The Indian peafowl (Pavo cristanus) is native to South Asia and is the national bird of India. Here we present a draft genome sequence of the male blue peacock using Illumina and Oxford Nanopore technology (ONT).

ONT sequencing gave ∼2.3-fold sequencing coverage, whereas Illumina generated 150–base pair paired-end sequence data at 284.6-fold coverage from 5 libraries. Subsequently, we generated a 0.915-gigabase pair de novo assembly of the peacock genome with a scaffold N50 of 0.23 megabase pairs (Mb). We predict that the peacock genome contains 23,153 protein-coding genes and 75.3 Mb (7.33%) of repetitive sequences.

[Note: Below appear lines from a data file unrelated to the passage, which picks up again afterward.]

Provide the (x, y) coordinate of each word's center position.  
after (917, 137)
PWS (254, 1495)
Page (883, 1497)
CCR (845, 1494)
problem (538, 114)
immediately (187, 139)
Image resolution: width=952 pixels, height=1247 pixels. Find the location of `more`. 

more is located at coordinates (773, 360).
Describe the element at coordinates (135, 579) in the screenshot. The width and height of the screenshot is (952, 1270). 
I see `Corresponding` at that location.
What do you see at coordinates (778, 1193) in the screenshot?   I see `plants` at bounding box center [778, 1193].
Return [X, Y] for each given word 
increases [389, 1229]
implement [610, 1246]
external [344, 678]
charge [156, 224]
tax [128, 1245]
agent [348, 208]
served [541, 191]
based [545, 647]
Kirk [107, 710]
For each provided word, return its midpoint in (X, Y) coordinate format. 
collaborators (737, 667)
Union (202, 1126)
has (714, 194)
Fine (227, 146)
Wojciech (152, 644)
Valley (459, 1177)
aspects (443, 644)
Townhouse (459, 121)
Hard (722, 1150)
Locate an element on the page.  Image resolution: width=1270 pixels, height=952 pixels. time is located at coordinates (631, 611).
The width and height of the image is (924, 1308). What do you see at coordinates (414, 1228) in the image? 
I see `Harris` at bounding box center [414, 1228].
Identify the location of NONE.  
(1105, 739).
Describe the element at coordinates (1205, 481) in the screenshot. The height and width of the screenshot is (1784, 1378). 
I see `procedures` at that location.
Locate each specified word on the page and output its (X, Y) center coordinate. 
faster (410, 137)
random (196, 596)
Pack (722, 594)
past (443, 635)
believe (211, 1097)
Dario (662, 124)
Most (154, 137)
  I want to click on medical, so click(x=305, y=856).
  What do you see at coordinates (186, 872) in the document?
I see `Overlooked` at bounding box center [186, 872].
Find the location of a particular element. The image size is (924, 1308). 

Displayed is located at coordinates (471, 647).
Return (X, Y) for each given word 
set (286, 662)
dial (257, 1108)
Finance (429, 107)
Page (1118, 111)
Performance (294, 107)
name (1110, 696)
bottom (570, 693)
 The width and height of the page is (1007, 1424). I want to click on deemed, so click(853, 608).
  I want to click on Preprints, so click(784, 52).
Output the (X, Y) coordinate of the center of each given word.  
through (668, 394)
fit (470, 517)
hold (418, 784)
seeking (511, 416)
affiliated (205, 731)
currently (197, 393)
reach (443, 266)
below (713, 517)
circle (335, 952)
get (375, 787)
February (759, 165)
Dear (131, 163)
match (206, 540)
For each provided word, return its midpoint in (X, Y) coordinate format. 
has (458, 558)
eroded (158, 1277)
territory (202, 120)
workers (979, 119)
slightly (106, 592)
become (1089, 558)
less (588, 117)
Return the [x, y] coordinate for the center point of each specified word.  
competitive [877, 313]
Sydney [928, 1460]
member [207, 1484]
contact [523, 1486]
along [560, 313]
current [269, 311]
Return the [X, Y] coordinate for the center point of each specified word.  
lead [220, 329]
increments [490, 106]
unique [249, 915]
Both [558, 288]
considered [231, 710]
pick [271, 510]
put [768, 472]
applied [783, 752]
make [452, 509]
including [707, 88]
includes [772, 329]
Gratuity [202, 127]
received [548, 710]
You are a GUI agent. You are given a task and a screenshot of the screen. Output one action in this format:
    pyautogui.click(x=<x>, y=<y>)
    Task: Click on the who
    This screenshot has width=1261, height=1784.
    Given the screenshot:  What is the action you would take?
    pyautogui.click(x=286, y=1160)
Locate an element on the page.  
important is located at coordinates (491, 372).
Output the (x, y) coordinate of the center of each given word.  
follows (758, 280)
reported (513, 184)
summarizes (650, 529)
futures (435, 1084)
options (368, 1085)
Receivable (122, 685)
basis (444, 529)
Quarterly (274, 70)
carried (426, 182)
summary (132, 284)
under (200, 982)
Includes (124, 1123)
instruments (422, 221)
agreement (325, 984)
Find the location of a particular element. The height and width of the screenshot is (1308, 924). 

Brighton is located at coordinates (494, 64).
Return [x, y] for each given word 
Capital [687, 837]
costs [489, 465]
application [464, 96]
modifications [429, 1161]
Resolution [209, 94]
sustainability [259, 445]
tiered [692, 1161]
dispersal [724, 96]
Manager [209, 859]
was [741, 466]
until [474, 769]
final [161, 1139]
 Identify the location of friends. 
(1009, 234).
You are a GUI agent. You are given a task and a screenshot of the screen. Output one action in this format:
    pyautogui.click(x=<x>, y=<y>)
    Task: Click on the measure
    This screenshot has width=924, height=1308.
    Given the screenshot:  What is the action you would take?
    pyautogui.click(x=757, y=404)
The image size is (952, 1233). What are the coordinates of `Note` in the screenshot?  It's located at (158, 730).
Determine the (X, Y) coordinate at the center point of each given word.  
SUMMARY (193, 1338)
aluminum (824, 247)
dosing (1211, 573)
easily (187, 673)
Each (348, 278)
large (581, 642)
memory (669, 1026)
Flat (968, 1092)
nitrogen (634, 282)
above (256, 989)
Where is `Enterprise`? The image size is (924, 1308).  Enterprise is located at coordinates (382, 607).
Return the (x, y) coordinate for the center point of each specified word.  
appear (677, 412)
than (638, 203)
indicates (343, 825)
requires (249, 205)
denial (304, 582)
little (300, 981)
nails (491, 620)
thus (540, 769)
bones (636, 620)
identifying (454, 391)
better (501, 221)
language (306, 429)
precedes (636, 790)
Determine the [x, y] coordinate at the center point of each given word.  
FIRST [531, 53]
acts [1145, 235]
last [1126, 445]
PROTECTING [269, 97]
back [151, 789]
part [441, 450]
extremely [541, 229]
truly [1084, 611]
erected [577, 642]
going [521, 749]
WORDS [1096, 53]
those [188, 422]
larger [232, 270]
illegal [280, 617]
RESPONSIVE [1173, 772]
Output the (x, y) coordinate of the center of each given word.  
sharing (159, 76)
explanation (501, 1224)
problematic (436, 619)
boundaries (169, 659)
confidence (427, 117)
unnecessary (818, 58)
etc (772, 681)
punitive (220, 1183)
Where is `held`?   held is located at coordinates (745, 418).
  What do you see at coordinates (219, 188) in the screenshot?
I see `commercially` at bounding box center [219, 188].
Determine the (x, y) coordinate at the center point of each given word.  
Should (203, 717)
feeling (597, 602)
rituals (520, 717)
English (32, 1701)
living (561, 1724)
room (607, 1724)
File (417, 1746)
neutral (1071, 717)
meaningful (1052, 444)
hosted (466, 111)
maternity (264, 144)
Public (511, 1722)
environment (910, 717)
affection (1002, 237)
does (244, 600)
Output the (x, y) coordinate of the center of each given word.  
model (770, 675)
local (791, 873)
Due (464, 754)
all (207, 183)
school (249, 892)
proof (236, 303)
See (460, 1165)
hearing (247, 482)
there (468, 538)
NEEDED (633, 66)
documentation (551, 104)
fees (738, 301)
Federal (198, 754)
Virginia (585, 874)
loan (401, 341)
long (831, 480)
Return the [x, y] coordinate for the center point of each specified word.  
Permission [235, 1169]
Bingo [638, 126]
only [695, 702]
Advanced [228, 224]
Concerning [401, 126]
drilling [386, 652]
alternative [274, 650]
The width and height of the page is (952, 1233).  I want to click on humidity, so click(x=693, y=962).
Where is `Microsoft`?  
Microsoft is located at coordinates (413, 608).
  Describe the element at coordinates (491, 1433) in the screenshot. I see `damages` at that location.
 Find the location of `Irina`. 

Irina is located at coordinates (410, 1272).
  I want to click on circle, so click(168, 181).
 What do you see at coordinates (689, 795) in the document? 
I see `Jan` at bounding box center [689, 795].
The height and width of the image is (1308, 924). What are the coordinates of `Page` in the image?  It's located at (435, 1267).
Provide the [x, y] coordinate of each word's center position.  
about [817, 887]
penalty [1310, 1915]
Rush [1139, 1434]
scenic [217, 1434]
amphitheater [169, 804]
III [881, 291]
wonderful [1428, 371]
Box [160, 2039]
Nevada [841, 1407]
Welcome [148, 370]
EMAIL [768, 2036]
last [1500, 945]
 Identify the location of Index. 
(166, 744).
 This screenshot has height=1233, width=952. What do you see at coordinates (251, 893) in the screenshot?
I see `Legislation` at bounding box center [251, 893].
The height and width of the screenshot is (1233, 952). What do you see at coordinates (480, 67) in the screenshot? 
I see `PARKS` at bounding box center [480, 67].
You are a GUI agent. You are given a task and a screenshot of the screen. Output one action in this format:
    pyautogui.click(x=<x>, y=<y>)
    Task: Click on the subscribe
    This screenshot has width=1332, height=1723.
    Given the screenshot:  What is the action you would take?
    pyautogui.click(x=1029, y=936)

We report a high-quality assembly of the peacock genome using a hybrid approach of sequences generated by both Illumina and ONT. The long-read chemistry generated by ONT was useful for addressing challenges related to de novo assembly, particularly at regions containing repetitive sequences spanning longer than the read length, and which could not be resolved with only short-read–based assembly. Contig assembly of Illumina short reads gave an N50 of 1,639 bases, whereas with ONT, the N50 increased by >9-fold to 14,749 bases. The initial contig assembly based on Illumina sequencing reads alone gave 685,241 contigs. Further scaffolding on assembled contigs using both Illumina and ONT sequencing reads resulted in a final assembly of 15,025 super-scaffolds, with an N50 of ∼0.23 Mb. Ninety-five percent of proteins predicted by homology matched with those in a public repository, verifying the completeness of our assembly. Like other phylogenetic studies of avian conserved genes, we found P. cristatus to be most closely related to Gallus gallus, followed by Meleagris gallopavo and Anas platyrhynchos. Compared with the recently published peacock genome assembly, the current, superior, hybrid assembly has greater sequencing depth, fewer non-ATGC sequences, and fewer scaffolds.